- **Record excerpts**
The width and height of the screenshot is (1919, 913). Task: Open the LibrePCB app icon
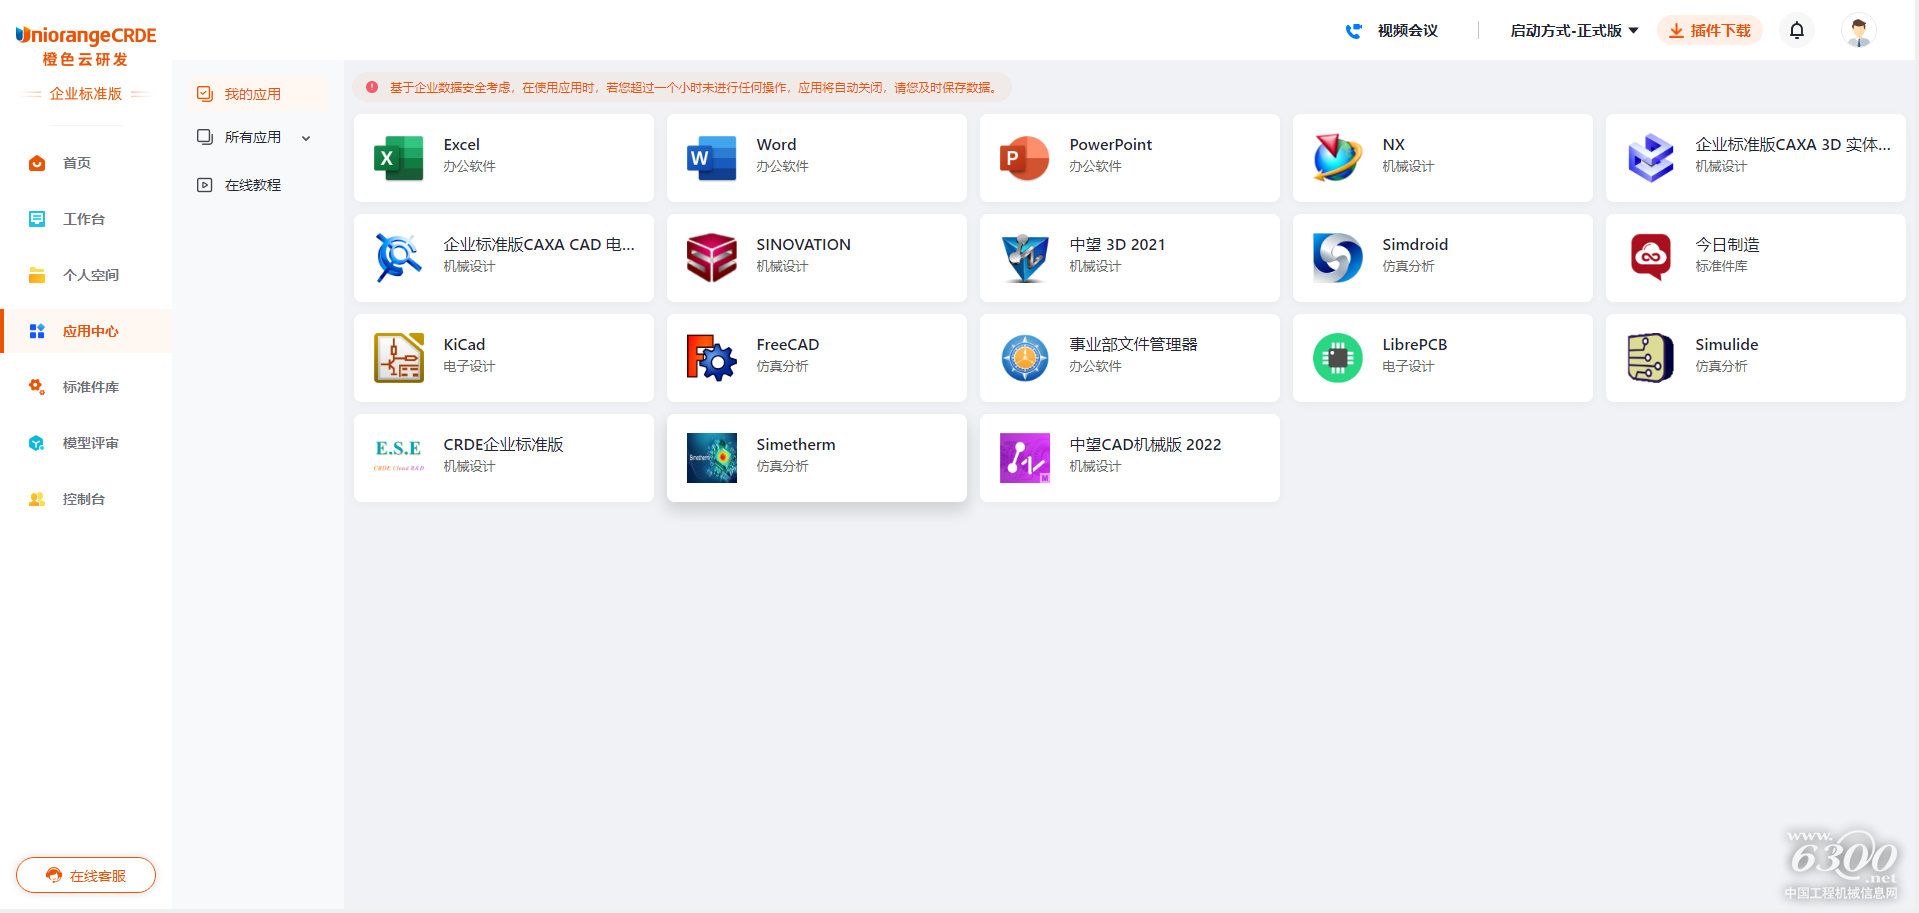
---
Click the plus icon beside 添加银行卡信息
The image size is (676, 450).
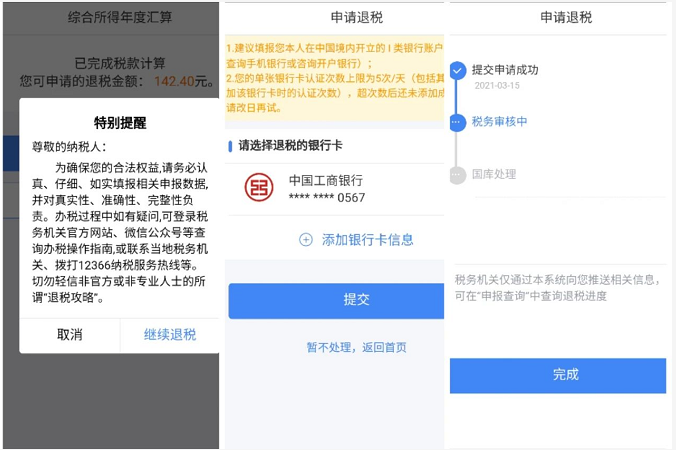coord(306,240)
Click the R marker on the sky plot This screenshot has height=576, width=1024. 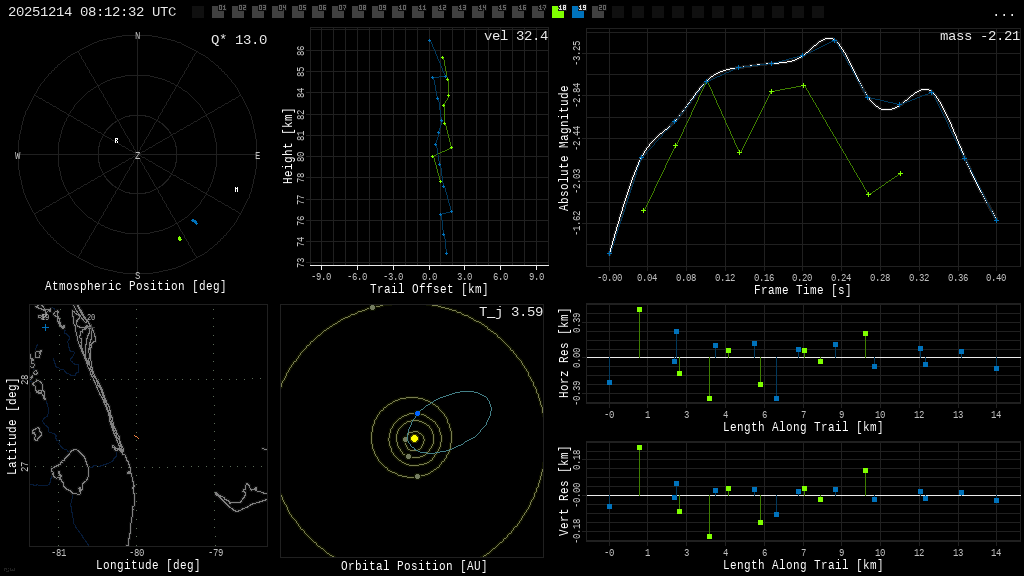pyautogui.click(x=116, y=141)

- **What is required**
Looking at the records above, which lines contain "icon"? Copy those lines.

- **Exercise answer**
The width and height of the screenshot is (1919, 913). Task: Open the LibrePCB app icon
Click the plus icon beside 添加银行卡信息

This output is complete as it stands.